EXCERPTED TEXT -

The Corrosion of The Degenerate Gentleman — My Life As a College Burner
It is 9:51pm on a Friday night in Oxford, MS. Me and the rest of my roommates are about to head up to the Fraternity house where we are having a band party tonight. The Futurebirds are playing and me and the boys are sure if we are obnoxious enough, and yell “play some panic” enough, we can get a Tall Boy encore. We are SAE’s and have enough nitrous tanks on our broken coffee table to make even the biggest and most unhygienic Pretty Lights fan crack a smile. All of my boys are rocking Peter Millar pull overs that we got from Hinton & Hinton in the square. We all went to Jackson Academy or Prep due to the high tax bracket our parents reside in. This obscene amount of wealth of course comes from the robust amount of industry and capital in Southern Mississippi. It is standard operating procedure to prove this privilege through a series of snapchats showcasing a $13 dollar ribeye from Publix that is juxtaposed with a Barbour Jacket and a bag of blow. We then screen shot these snapchats to post to twitter as is tradition within this bourgeois society. It is now time to go the SAE house where we will meet up with some cute blonde Tri Delts. We all agree the optimal course of action for us to get laid is to take snapchats of them when they are not looking with a caption of “ummmm yea…. This dog will hunt”. Genius. Not only does this show my place in the high achieving social strata of the SEC, but it also shows I am capable of growing and refining my humor. None of us have ever had to face any real-life ramifications of inappropriate actions and a global pandemic most like significantly stunted our social adjustment and development, so surely the 20-year-old girl from Mtn Brook will be of understanding when I blast her boobs on twitter. This will eventually embolden by behavior to the point where I think being racist is edgy. This outlook is confirmed when I get 26 likes from the burner community… all before midnight. Dr. Freeze, CPA even commented:
“Dear Friend,
love the tits.

WHAT YOU NEED TO DO -
Continue the piece about life as a college burner, picking up right after its final line.

Screenshot grounding data -
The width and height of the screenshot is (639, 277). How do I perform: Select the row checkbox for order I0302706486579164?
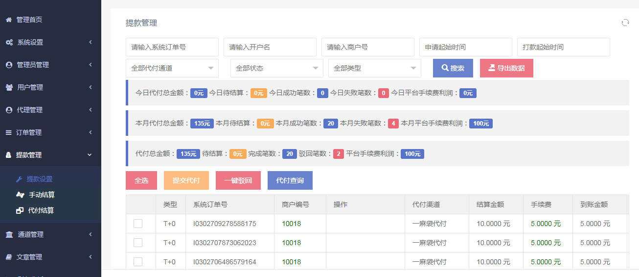pyautogui.click(x=138, y=262)
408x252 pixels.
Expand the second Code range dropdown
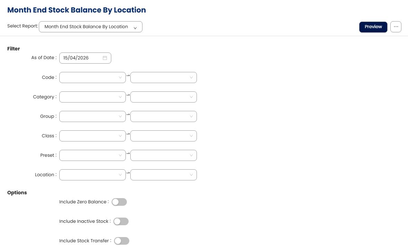164,78
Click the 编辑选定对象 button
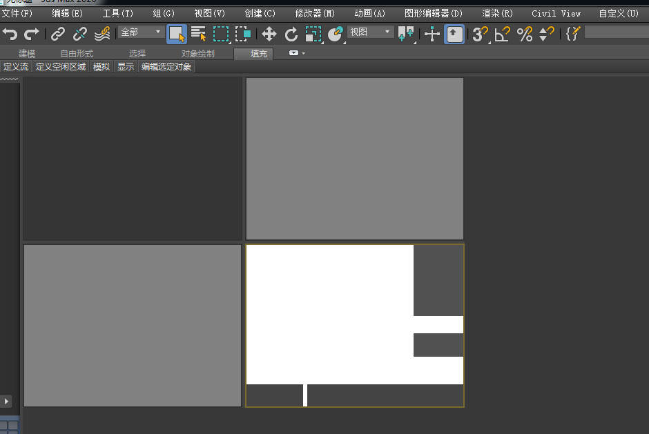Viewport: 649px width, 434px height. click(x=166, y=67)
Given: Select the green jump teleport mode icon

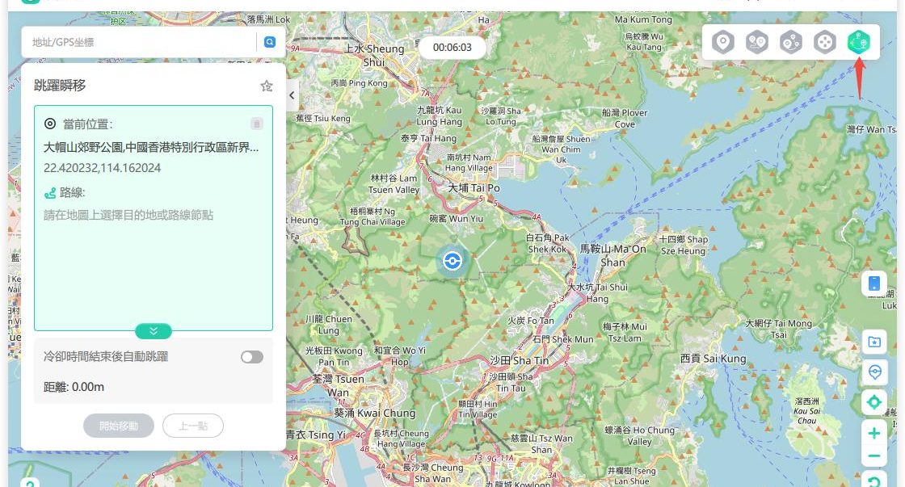Looking at the screenshot, I should pyautogui.click(x=858, y=42).
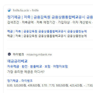Select the 환전 sitelink

[25, 66]
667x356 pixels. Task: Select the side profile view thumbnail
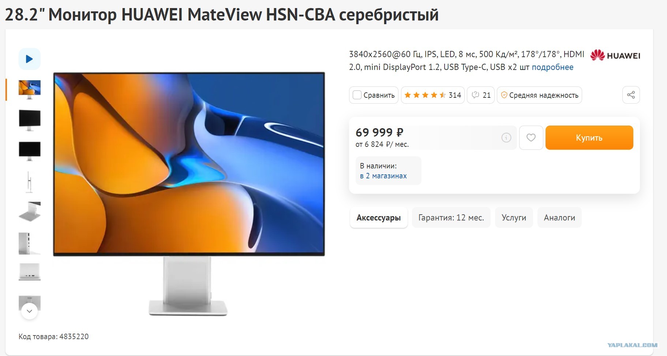[x=30, y=182]
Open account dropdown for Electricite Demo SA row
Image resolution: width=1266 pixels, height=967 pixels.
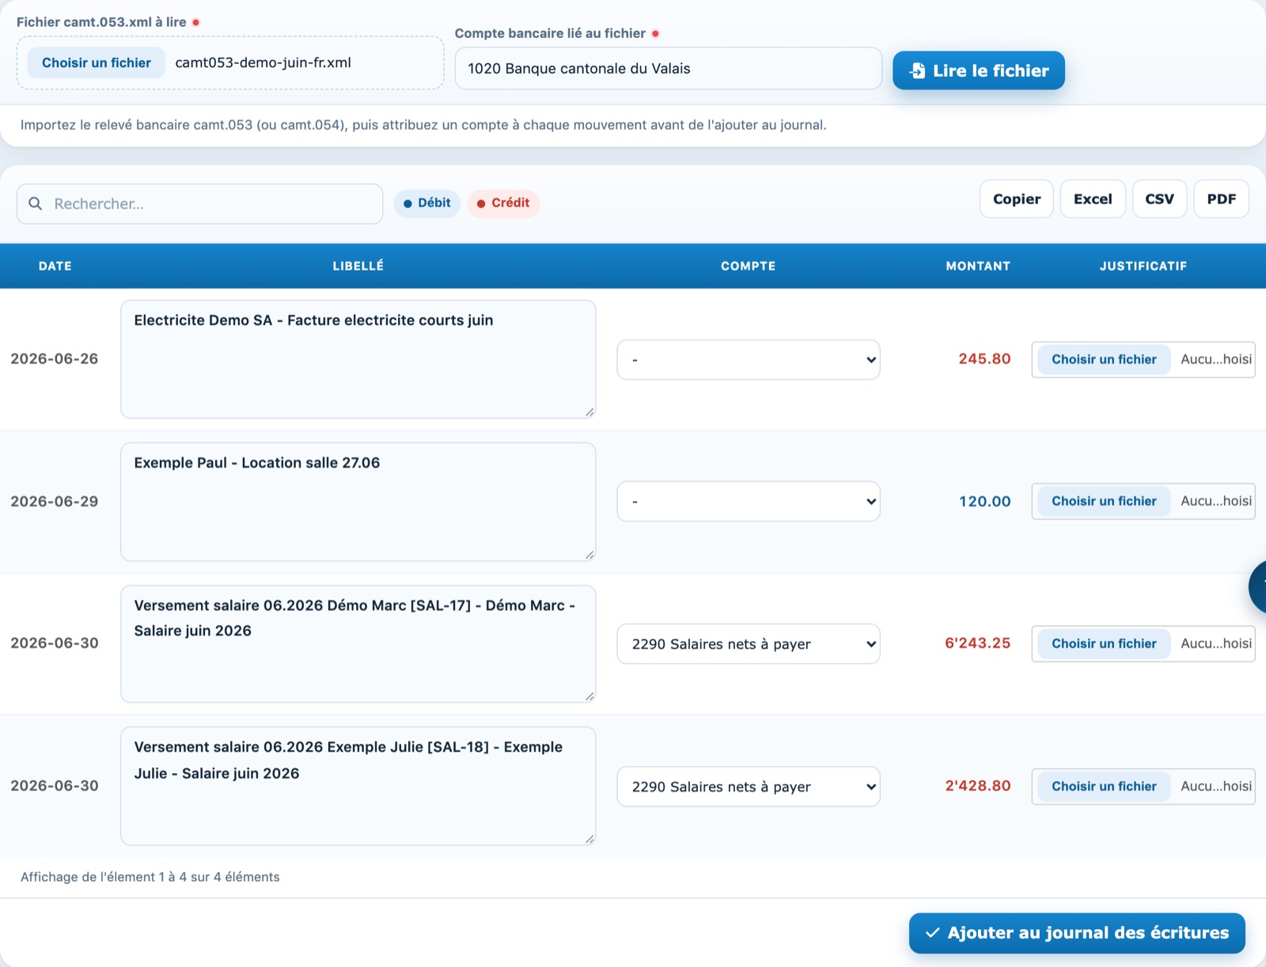click(x=749, y=360)
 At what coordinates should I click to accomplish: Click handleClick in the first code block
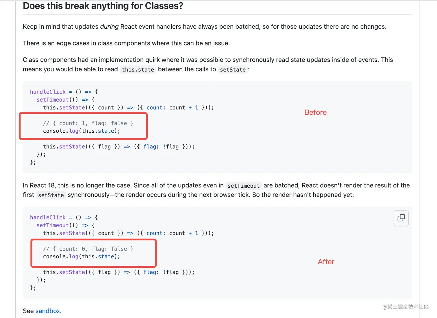click(x=48, y=92)
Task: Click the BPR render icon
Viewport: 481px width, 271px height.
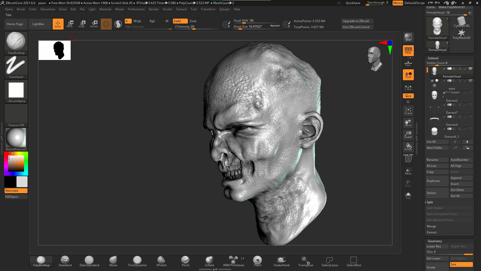Action: 408,37
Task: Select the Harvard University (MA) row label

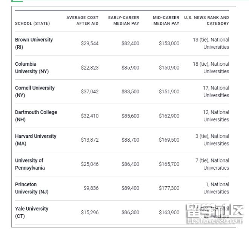Action: [35, 140]
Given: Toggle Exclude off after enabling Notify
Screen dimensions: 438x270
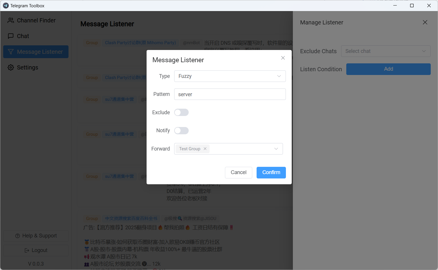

SOLVED PROBLEM -
Can confirm that dog hunts.
Best,
Dr. Freeze”
This night could not get any better…. That is until my boy from Parker, who is from Memphis and went to MUS, does something so brilliant that even our social chair who booked Moon Taxi in 2023 is in awe. Parker actually just bought a custom knitted belt that not only has all of the SEC team logos, but it also has a bag of blow stitched in it as well. Anyways, as we were all getting in from the party, Parker does something hilarious… Parker pours a beer and puts a finger into it (it’s literally still full) he then snapchats it with the caption saying “this cold one is for the troops. Fuck you liberals”. We are in tears. I start to blackout as I cannot handle the quirkiness that is so perfectly blended with randomness. This appreciation of nuanced humor is new to me due to the fact all of our jokes have evolved from a group-think echo chamber like mechanism of social media. It is time for bed. The very attractive girl was weirdly not into me, so I am alone going to bed. I will post a screenshot of our text conversation to twitter tomorrow morning saying “her loss, ball up top”. I will not do any self-reflection to understand why a normal, hott girl didn’t want anything to do with me. I will take a Xanax and ghost my bookie. this will provide enough content for me until next weekends band party… The Stews.